Question: Who is responsible for maintenance and liability of trees located outside a lot’s exclusive use area but within the fenced boundary? The trees were mandated for preservation during the development approval.
We live in an Accommodation Module complex on the Gold Coast. The boundaries of each lot’s exclusive use areas are marked on the plans within the CMS.
Often, the lot’s fences are not where the exclusive use boundaries are marked. Some fences are up to four meters outside of the exclusive use areas. In two cases, very old, large fig trees are on the land between the exclusive use area and the fence.
The fig trees were required to remain in the original approval of the development, to the point where one tree was relocated from within the complex to another point to satisfy this requirement.
The body corporate has always paid for the maintenance of these trees. The current committee would like lot owners to be responsible for maintaining these trees, including any damage they may cause.

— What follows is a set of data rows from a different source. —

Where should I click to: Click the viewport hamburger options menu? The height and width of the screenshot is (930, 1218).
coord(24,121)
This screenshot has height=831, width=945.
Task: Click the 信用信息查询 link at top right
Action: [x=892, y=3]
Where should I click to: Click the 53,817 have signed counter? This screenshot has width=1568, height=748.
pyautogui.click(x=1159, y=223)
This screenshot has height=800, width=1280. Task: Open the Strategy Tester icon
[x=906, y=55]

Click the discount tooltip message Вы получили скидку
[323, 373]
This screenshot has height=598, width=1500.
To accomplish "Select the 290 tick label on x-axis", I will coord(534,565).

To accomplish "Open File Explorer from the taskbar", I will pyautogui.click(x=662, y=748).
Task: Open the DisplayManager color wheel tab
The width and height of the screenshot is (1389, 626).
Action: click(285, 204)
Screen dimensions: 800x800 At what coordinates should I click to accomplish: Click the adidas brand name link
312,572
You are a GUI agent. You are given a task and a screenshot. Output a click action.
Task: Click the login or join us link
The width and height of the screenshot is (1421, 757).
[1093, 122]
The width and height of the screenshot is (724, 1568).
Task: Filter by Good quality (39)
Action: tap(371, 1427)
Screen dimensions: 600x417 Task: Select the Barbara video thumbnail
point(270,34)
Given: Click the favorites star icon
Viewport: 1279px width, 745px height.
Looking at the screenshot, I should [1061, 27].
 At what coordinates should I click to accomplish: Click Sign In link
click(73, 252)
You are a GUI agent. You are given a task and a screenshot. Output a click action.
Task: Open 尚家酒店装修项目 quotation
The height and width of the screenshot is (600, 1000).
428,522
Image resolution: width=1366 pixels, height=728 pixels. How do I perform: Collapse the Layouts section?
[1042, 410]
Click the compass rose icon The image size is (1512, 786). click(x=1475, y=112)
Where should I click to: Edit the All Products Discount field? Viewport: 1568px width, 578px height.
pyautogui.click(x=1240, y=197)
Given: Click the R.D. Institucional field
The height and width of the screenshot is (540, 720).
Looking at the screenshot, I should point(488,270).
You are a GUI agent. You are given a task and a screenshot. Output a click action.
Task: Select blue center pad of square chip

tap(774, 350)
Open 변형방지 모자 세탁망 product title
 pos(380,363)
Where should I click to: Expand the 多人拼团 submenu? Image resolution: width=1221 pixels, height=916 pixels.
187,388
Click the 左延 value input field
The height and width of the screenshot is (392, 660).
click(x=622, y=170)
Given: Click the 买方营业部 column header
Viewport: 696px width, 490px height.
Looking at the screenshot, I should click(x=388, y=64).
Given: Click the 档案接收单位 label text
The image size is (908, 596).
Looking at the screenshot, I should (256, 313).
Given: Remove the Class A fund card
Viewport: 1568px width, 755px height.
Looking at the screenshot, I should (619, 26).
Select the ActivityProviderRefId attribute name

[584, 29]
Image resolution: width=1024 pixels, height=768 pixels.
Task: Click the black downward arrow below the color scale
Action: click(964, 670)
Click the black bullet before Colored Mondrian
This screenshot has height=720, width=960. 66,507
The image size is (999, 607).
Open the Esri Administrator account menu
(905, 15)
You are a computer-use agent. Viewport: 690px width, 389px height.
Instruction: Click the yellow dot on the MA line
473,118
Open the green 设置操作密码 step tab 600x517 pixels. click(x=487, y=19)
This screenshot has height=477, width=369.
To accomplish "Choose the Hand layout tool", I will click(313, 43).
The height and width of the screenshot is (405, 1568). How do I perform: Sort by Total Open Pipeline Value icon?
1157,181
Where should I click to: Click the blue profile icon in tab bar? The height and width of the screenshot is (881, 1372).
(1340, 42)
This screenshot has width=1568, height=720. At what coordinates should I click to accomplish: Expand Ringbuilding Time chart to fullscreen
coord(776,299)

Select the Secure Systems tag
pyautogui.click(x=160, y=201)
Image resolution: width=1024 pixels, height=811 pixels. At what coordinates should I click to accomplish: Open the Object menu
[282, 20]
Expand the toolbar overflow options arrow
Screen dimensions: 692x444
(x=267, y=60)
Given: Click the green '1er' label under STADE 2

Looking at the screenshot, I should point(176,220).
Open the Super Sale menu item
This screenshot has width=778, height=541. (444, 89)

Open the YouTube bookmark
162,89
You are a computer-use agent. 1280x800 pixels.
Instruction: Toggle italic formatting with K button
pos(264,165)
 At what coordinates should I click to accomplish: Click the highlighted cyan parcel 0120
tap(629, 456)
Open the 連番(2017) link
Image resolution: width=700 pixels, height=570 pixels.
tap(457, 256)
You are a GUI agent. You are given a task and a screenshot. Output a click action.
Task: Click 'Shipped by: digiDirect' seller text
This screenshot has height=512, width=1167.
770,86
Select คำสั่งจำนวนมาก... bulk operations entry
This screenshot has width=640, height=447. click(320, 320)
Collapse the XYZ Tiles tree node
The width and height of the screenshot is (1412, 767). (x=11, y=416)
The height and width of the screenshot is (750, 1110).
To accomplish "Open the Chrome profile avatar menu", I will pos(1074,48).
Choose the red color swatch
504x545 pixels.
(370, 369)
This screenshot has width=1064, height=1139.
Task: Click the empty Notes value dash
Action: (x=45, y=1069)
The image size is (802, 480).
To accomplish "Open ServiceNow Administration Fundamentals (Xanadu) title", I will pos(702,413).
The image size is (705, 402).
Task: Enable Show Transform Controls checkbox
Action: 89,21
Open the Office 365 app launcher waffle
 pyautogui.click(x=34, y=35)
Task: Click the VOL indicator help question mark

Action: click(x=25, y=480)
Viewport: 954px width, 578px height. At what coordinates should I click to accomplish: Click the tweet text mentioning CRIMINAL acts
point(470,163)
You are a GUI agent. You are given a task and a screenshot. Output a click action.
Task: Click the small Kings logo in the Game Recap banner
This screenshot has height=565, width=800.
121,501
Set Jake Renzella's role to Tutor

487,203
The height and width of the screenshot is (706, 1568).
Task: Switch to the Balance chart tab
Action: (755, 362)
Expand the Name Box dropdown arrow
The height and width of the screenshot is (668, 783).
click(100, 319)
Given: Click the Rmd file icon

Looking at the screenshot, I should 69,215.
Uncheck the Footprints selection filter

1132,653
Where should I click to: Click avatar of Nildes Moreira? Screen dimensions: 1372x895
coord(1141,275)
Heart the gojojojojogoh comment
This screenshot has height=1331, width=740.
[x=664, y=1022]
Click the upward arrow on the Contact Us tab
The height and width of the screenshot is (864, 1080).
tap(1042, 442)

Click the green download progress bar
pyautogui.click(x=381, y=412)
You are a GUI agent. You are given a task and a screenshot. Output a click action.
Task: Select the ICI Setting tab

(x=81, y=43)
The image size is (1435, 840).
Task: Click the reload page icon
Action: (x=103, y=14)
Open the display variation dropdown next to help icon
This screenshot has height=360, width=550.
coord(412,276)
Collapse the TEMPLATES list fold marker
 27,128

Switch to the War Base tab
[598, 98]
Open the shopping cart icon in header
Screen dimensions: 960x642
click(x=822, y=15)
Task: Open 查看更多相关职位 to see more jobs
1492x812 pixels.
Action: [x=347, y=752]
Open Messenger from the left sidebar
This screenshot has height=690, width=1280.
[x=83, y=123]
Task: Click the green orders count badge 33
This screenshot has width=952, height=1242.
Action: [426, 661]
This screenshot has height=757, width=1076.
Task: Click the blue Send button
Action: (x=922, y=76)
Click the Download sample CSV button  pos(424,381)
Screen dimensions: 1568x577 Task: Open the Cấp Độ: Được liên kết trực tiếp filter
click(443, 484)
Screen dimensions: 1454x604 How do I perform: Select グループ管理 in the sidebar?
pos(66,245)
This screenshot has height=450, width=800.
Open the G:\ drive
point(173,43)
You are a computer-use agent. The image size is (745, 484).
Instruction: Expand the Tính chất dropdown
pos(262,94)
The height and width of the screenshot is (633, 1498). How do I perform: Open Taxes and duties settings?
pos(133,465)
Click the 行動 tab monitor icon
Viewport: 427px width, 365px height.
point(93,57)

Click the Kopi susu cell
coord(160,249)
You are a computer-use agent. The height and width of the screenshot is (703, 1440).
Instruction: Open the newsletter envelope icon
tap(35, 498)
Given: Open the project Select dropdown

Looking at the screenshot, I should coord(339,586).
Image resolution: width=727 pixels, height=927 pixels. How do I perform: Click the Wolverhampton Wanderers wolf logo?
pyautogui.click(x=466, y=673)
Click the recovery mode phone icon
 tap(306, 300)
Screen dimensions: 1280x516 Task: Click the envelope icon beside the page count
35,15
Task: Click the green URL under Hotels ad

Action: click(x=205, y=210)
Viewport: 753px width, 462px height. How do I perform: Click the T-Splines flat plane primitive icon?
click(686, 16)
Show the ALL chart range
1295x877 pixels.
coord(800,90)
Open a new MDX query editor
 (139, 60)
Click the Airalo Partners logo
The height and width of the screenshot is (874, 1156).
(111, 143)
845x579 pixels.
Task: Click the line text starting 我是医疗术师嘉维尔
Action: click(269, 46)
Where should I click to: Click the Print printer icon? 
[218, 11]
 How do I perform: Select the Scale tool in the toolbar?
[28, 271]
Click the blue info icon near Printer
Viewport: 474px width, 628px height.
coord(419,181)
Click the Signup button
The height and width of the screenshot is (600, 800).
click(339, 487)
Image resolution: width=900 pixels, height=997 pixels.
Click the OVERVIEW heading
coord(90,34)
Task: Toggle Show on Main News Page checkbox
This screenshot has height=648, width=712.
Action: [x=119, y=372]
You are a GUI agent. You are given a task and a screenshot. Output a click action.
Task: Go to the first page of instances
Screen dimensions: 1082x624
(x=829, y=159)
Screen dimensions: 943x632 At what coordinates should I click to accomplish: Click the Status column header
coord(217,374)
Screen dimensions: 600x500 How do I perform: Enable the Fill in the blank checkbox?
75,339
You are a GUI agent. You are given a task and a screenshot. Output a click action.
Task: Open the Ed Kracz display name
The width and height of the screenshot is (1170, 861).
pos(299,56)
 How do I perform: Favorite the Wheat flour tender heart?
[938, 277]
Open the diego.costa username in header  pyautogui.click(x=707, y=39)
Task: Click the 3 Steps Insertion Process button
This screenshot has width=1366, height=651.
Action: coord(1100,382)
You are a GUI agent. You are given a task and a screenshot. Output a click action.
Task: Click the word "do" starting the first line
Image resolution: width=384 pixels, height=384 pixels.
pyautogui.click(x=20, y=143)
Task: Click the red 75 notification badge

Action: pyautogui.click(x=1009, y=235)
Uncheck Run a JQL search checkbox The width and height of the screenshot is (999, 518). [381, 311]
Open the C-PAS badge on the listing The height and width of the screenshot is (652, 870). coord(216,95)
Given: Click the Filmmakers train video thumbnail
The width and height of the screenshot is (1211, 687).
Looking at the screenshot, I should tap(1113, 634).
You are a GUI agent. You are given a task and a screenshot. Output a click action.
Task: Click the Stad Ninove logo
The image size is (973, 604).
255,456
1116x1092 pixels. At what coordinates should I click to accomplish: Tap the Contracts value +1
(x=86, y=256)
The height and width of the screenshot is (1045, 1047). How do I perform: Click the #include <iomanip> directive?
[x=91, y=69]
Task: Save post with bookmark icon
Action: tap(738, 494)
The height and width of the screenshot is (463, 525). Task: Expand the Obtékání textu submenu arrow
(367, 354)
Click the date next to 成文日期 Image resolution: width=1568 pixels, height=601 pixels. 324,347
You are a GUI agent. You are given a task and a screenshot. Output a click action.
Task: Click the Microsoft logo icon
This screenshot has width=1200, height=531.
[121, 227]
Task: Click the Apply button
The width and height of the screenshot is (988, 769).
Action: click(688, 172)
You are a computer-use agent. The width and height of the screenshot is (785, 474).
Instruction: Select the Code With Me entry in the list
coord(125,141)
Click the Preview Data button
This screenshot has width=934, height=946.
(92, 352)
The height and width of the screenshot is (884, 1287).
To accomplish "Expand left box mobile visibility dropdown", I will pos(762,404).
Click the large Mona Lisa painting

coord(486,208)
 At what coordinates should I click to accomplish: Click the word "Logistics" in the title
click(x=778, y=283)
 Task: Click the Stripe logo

As these trees are not on the exclusive use area and were part of the approval process for the development, this seems unreasonable.
Does body corporate legislation or case law clarify this issue?
Answer: It would seem probable that if the tree is on unallocated common property and not subject to exclusive use, the body corporate would have the maintenance obligation over the tree.
We need to review a few details to properly advise on this issue. This includes (most importantly) the terms of the exclusive use by-law that authorises the grant, the exclusive use plans attached to the CMS and the survey plan.
However, it would seem probable that if the tree is on unallocated common property and not subject to exclusive use, the body corporate would have the maintenance obligation over the tree.